Within the framework of driver assistance systems, radar sensors are increasingly being used in motor vehicles for sensing the traffic environment, for example, for radar-based distance control (adaptive cruise control systems/ACC). Such a cruise control system is described, for example, in “Adaptive Fahrgeschwindigkeitsregelung ACC,” (Adaptive Cruise Control ACC) yellow technical instruction series, 2002 edition by Robert Bosch GmbH.
Due to the flat design and ease of manufacture thereof, for example in etching processes, what are generally referred to as planar antenna devices or patch antennas are particularly suited for use in the above described radar sensors. In the case of such antennas, it is a question of a two-dimensional array of radiating resonators (antenna elements, respectively patch elements/patches), each having a defined amplitude and phase. By superimposing the radiation diagrams of the individual patch elements, one obtains the resulting radiation diagram of the antenna, the rows being responsible for the azimuthal characteristic and the columns for the elevation characteristic.
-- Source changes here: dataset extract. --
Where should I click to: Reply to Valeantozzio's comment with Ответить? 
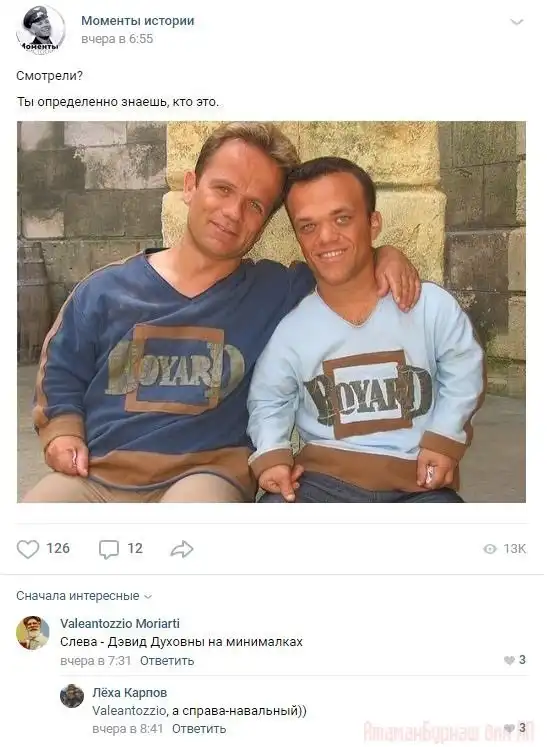[x=167, y=661]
The antenna elements are usually configured in vertically oriented antenna columns.
Many radar sensors used for driving-environment sensing in automotive applications make use of such planar antenna designs. One advantage of the planar antenna designs is the low overall depth of the radar sensors resulting therefrom. Greater flexibility is thereby attained for the installation location of the radar sensors, and new fields of application emerge, such as installation in the side region of the vehicle. Besides the size of the radar sensors, the costs of manufacturing the same are naturally also a determining factor. Especially in planar antenna designs, where a signal evaluation is performed on the individual channels (no HF beam-forming), the number of mixers used constitutes a considerable cost factor. In this context, the configuration, respectively the number of antenna patches plays an important role. Conventional radar sensors having planar antenna devices generally have a uniform linear array (ULA) structure. The antenna columns having the patch elements are spaced at equidistant intervals which generally reside within the range of half of the wavelength in air (λ/2).
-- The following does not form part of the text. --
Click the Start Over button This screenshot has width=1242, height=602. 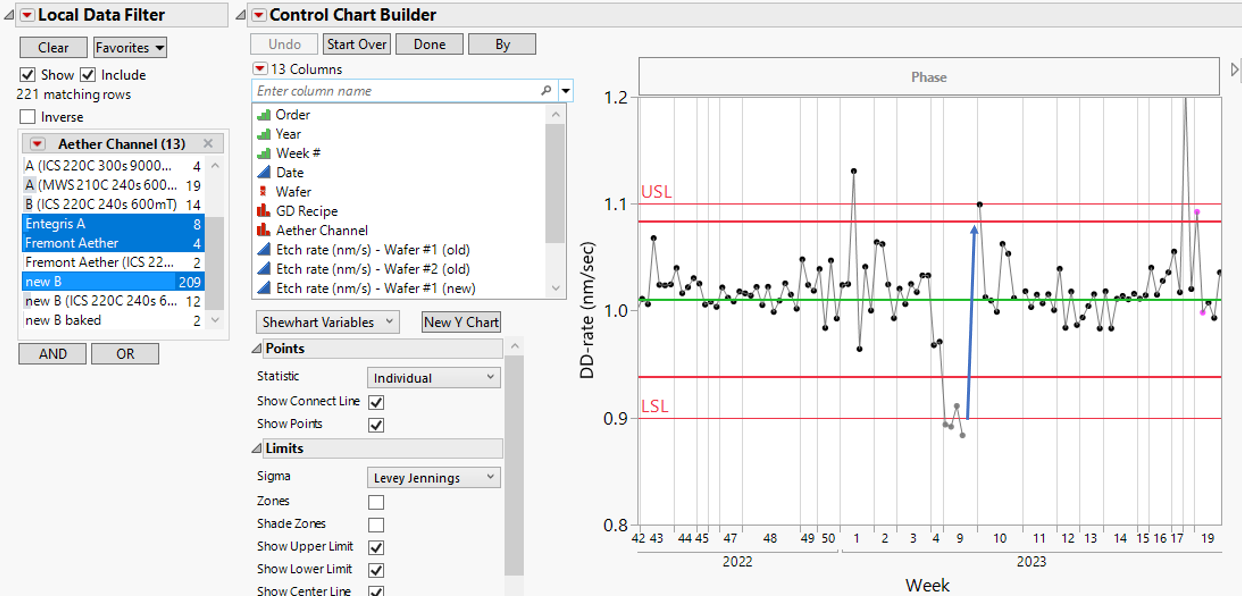coord(356,43)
The antenna aperture is the decisive factor in achieving a best possible angular precision using the radar sensor system. The larger the antenna aperture is, the better is the angular precision. If the antenna aperture is provided with a uniform linear array structure, as in previously known radar sensors, a large number of mixers is then required, thereby increasing the total costs for the sensors.
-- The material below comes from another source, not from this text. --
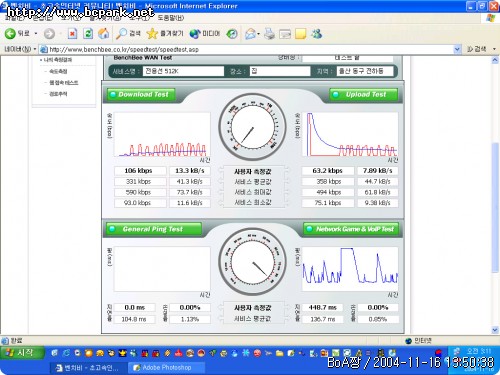Expand the address bar URL dropdown
The width and height of the screenshot is (500, 375).
click(x=457, y=49)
German Patent Application No. DE 100 36 131 A1 describes a radar sensor used for sensing the traffic situation in the driving environment of a motor vehicle. It includes a carrier element having an array of patch antennas in the form of a combination of a filled subarray of patch antennas and a sparse subarray of patch antennas. However, the patch antennas are provided redundantly, i.e., the signal relations are measured multiple times.